Pictures in the entries below are excluded; copy only the lines from the one containing "How do I perform: Open the rsync tab?" to the one containing "the settings gear", both included.

■ Record set
- - -

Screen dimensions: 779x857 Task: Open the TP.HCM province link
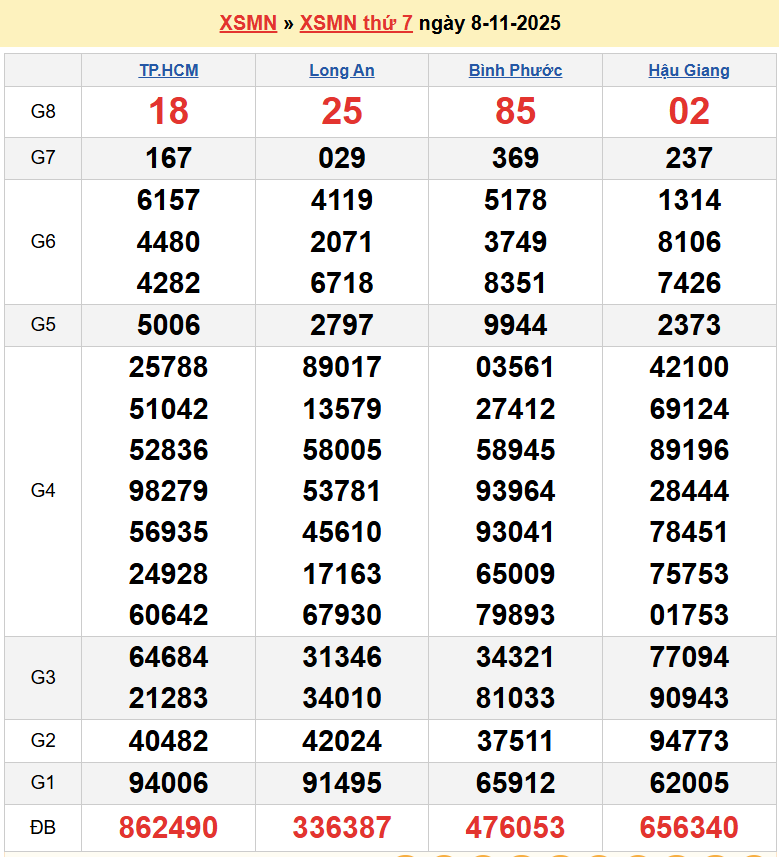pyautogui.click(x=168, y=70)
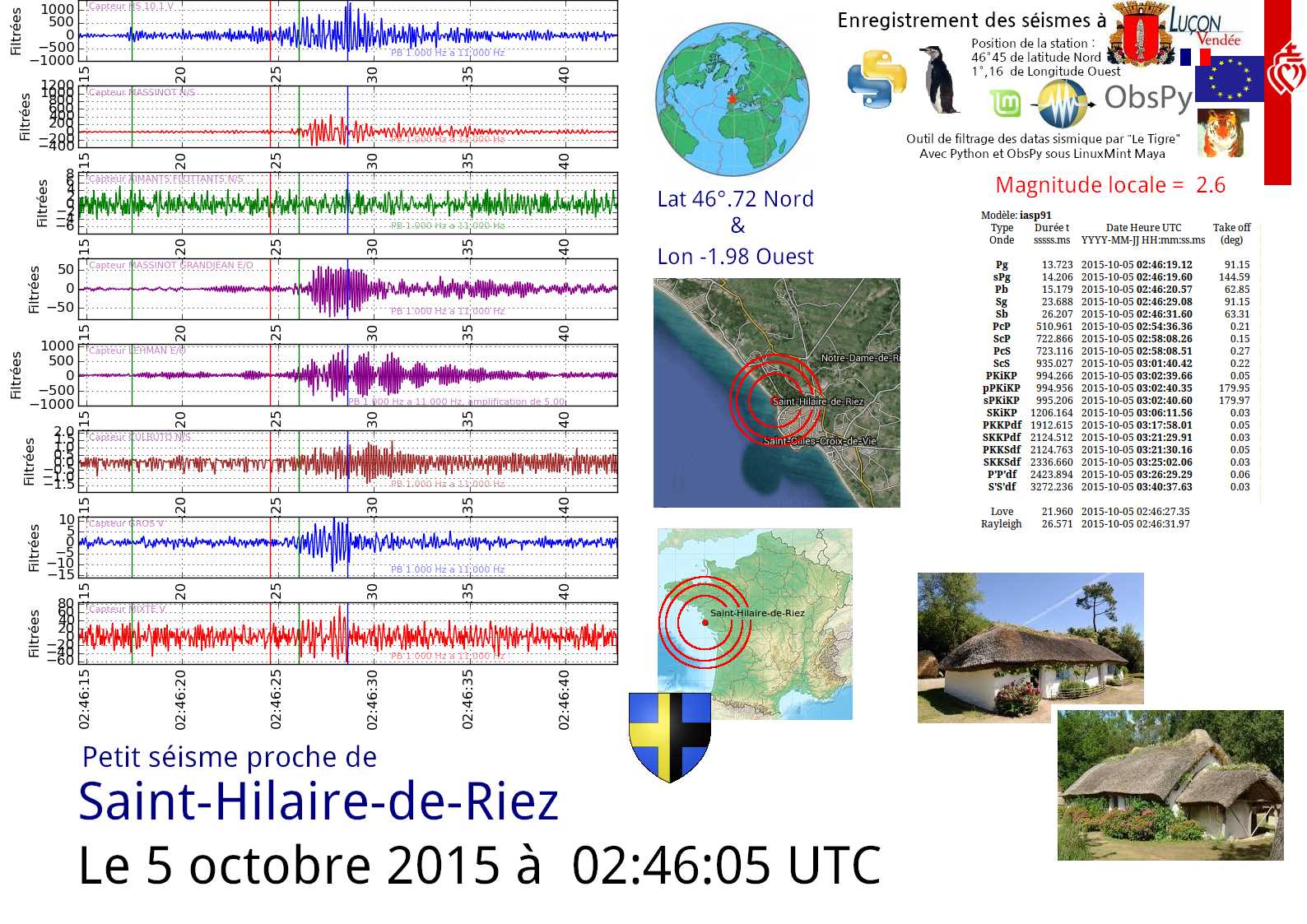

- - -

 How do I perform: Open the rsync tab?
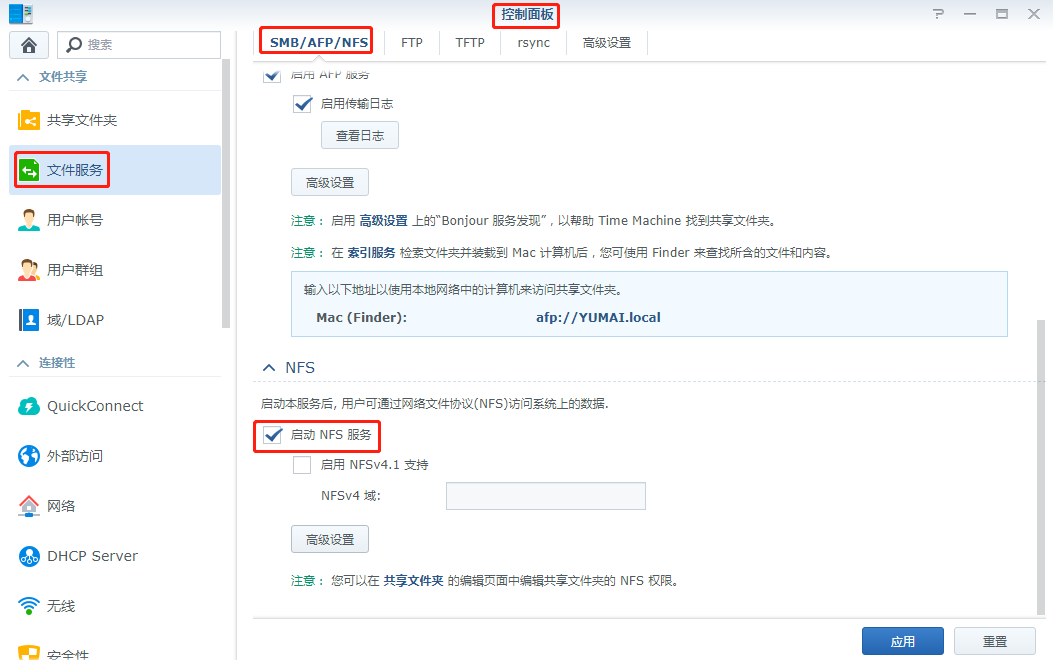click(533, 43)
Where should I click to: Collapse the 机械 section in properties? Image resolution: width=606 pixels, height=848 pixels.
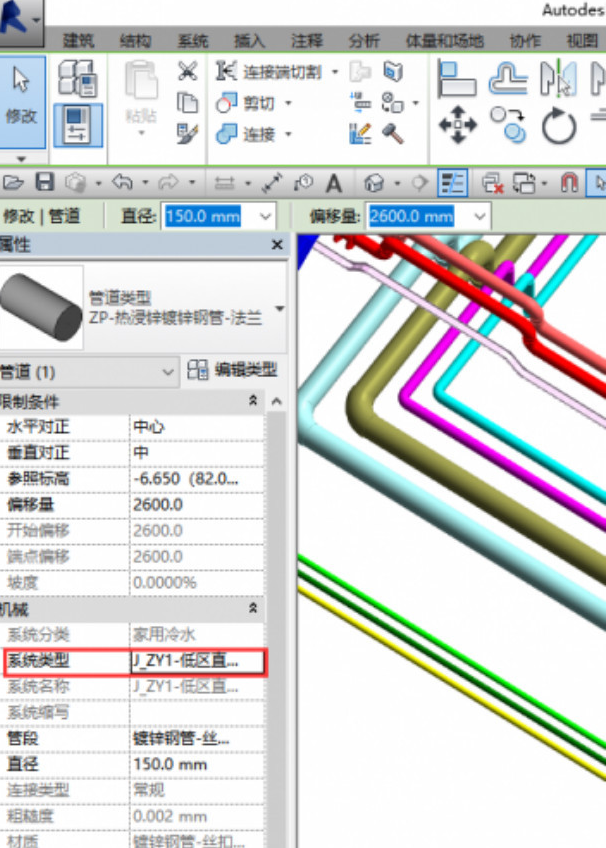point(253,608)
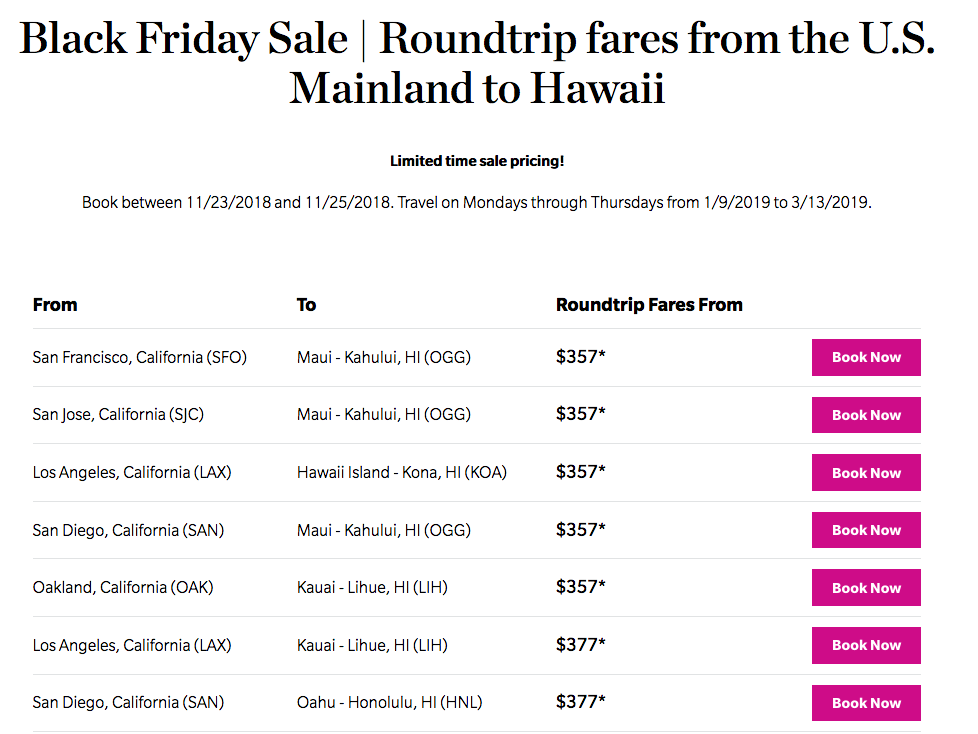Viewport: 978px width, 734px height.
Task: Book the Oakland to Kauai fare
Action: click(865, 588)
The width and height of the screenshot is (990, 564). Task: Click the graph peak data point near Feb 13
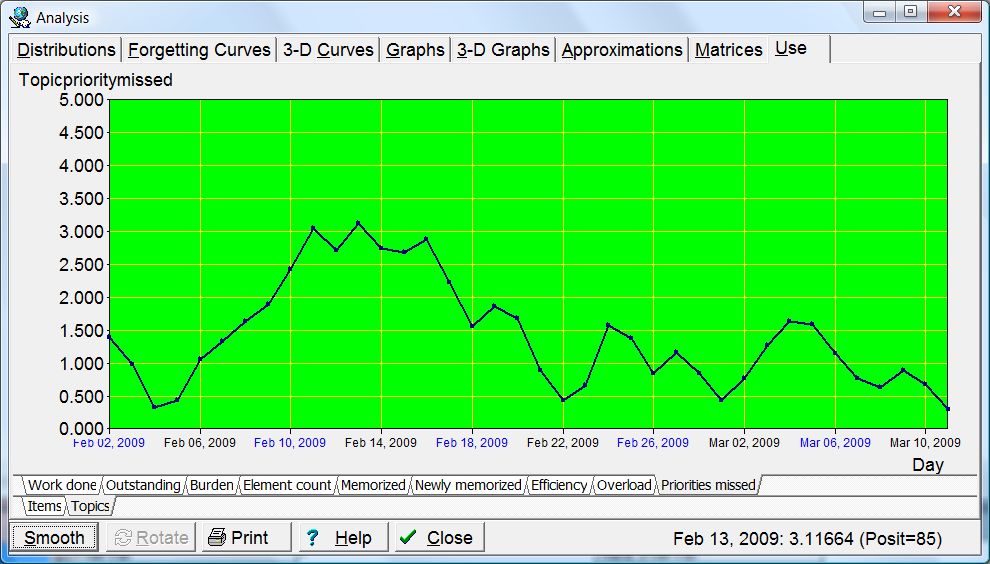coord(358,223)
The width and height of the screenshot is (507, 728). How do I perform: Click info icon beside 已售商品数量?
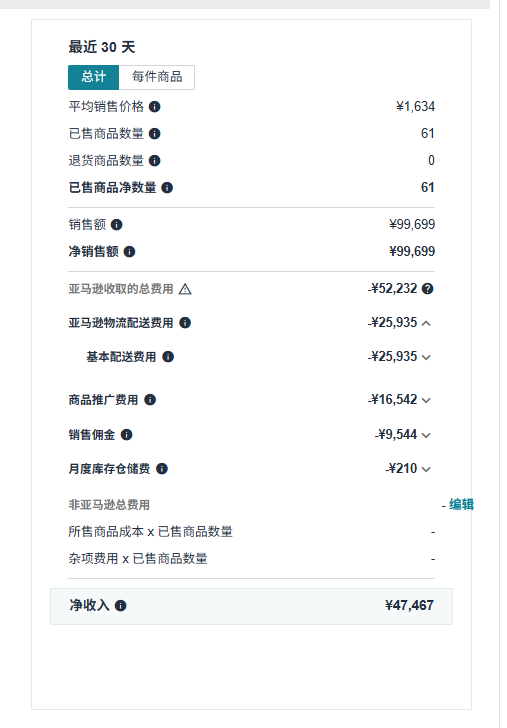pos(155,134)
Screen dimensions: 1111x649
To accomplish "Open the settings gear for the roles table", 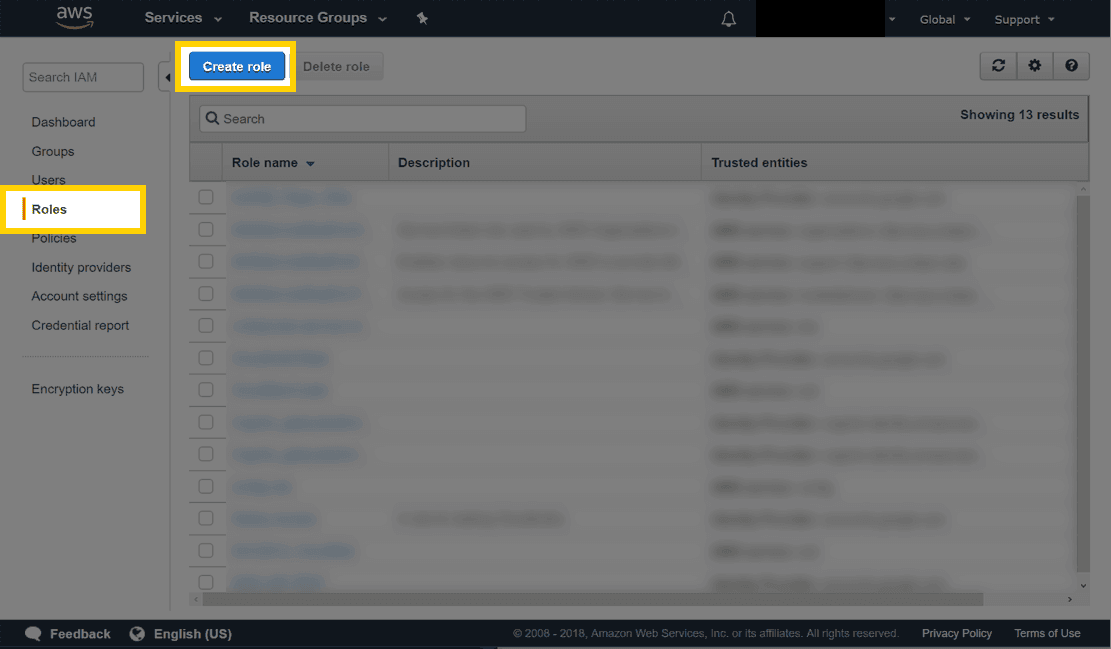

- - -

■ Exercise output
 How do I perform: Open the rsync tab?
click(533, 43)
Where should I click to: Collapse the 机械 section in properties? Image resolution: width=606 pixels, height=848 pixels.
point(253,608)
Viewport: 978px width, 734px height.
Task: Book the Oakland to Kauai fare
Action: click(865, 588)
The width and height of the screenshot is (990, 564). Task: Click the graph peak data point near Feb 13
coord(358,223)
The width and height of the screenshot is (507, 728). How do I perform: Click info icon beside 已售商品数量?
pos(155,134)
Screen dimensions: 1111x649
To accomplish "Open the settings gear for the roles table", 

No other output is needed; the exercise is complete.